© AFP/E. Feferberg"Coup de tonnerre", "Colombani n'est plus le roi du Monde" : c'est avec ces mots que la presse décrit mercredi le vote sanction des rédacteurs du Monde qui ont rejeté mardi la candidature de Jean-Marie Colombani à la présidence du directoire.
"Viré par la base" déclarent Olivier Costemalle et Catherine Mallaval dans les pages de Libération. "JMC, comme on le surnomme, n'a réuni sur son nom que 48,5% des suffrages. La claque est sévère. Très nette". Alors que dans son éditorial dans le même journal, Laurent Joffrin tente de comprendre : "On dira qu'il a trop composé, qu'il a prêté le flanc à la critique des déontologues, qu'il a perdu - par la force des choses - le contact intime avec sa rédaction, qui le lui fait aujourd'hui payer. Peut-être.
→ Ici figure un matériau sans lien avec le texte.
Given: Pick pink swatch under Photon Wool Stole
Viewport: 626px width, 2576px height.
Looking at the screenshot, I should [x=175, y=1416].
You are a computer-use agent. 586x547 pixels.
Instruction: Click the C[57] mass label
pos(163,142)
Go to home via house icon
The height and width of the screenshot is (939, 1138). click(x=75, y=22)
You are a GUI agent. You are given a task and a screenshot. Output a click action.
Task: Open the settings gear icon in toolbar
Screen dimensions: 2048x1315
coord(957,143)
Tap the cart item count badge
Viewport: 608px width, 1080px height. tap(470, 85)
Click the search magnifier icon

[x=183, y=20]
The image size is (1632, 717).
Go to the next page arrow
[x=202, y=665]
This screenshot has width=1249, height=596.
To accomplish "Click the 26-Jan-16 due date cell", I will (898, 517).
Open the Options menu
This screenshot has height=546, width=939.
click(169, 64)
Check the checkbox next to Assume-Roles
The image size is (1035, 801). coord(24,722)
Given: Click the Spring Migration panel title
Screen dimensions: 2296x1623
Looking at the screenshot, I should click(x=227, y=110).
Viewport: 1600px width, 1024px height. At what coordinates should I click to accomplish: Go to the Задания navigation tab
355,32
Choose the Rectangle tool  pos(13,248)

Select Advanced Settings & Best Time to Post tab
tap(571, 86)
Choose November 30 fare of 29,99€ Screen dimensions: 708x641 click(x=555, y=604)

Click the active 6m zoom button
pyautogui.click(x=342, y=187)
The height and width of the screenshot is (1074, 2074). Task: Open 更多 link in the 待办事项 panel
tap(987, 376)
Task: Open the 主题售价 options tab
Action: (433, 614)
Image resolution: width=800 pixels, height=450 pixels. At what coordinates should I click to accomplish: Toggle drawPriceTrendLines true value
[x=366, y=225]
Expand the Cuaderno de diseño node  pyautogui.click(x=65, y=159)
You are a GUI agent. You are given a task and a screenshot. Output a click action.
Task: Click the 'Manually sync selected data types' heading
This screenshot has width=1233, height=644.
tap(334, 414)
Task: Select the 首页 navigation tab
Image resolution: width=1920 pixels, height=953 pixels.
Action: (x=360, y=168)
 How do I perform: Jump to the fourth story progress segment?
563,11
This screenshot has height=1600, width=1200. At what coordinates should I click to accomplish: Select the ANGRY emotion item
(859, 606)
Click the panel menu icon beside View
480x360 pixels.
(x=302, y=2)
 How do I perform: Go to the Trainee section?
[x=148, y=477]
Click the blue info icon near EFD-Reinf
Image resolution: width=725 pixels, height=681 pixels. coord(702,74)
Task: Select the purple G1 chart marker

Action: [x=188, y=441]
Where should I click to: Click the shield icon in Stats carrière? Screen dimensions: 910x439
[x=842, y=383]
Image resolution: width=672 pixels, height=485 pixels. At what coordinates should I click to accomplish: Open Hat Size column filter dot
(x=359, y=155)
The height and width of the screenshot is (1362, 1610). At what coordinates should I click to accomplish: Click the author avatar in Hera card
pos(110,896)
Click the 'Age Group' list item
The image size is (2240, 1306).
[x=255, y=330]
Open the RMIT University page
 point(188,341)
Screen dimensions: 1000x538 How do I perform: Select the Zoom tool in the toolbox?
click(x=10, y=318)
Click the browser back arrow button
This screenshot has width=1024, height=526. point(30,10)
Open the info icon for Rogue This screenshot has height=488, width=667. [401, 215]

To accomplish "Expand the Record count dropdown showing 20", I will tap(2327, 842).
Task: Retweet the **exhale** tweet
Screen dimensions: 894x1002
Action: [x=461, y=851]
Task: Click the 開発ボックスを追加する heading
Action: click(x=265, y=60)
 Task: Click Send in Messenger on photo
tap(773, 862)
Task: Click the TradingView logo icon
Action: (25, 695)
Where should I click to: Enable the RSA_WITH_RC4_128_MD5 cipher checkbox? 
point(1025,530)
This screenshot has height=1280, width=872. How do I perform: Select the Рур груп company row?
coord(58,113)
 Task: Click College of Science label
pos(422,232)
Mais il a aussi relevé dans un premier temps une maison vénérable qui croulait, lui rendant projet et équilibre".
"Des contacts ont déjà été pris"
"Battu et sans appel", constate pour sa part Nathalie Silbert dans Les Echos. "Forte des résultats d'hier, la Société des rédacteurs du Monde devrait, lors du prochain conseil de surveillance, exercer son droit de veto sur la nomination de son patron depuis treize ans... après une bataille de plus d'un an", pronostique-t-elle.
A moins d'un rebondissement, le conseil de surveillance devrait désormais rechercher un nouveau candidat, annonce Jean-Baptiste Jacquin dans La Tribune. "Des contacts ont déjà été pris ces derniers jours avec Pierre Jeantet, le directeur général du groupe, arrivé de Sud-Ouest l'année dernière et Philippe Thureau-Dangin, PDG de Courrier international". Le Figaro complète la liste des prétendants avec le nom de Denis Olivennes, le PDG de la Fnac.